I am a post-doctoral research fellow at the Natural Capital Management Project at Fulbright School of Public Policy and Management, Fulbright University Vietnam. I am broadly interested in environmental, energy, and development economics. Motivated by an interest in informing public policy, my work focus on analyzing and evaluating electricity conservation programs, natural gas market efficiency, extreme weather impacts, and vulnerable population well-being. I obtained my Ph.D. in Economics from University of Hawaii at Manoa.
Ph.D. in Economics, 2022
University of Hawaii at Manoa
MS in Public Policy, 2013
Fulbright Economics Teaching Program
BS in Economics, 2007
Ho Chi Minh City University of Economics
We examine an energy conservation program that instills both pecuniary and nonpecuniary incentives using a tournament among peer military households. Under the tournament, households only pay for the electricity that exceeds 110 percent of a peer-group average and receive a rebate for each kilowatt-hour below 90 percent of the peer-group average. Prior to the program, no household paid for electricity. We evaluate the impacts of the program in two ways. First, we use difference-in-differences to estimate how the program affected electricity use for those households who paid/received nothing throughout the program in comparison to those who received payments or rebates. Second, we examine how arguably exogenous changes in the peer-group average, driven by entry and exit of households, affected subsequent electricity use by continuing households. Our main result indicates that the interaction between monetary incentives and behavioral factors makes the peer comparison more powerful and dominates consumer responses.

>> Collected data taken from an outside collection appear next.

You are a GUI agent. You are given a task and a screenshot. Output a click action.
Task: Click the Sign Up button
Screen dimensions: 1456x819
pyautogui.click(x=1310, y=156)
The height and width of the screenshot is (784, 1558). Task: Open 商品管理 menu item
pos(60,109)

Following Graff Zivin and Neidell (2014), this paper addresses reallocation of time spent by humans doing activities due to global warming under the Great Recession effects. Time allocated to leisure activities is responsive in the cold weather but not in the warm weather. Time allocated to working is not significantly responsive to temperature changes, neither in cold nor warm weather. In addition, although the unemployment rates increased remarkably during the Great Recession, there is no statistically significant effects of the recession on the relationship between temperature and time allocation.

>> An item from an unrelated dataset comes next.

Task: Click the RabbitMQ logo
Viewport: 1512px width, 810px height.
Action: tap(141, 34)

This technical report summarizes how neighborhood housing price appreciation can impact the quality of life beyond individual-level impacts. Using the ZTRAX database provided by Zillow, Gallup data and American Community Survey data for Hawaii in the period of 2008-2017, we develop plausibly unbiased housing measures, especially price appreciation and sales volume curves, for each area. We then examine whether the variation in those housing measures are independently associated with the well-being net of individual characteristics. Our main findings indicate that areas with high housing prices contain happier people, but only because those people are more wealthy. Besides, people who have just relocated into a neighborhood seem to be happier than those who have been there for some time. We find a negative association between increasing housing prices and well-being although data limitations restrict our ability to assert a null effect.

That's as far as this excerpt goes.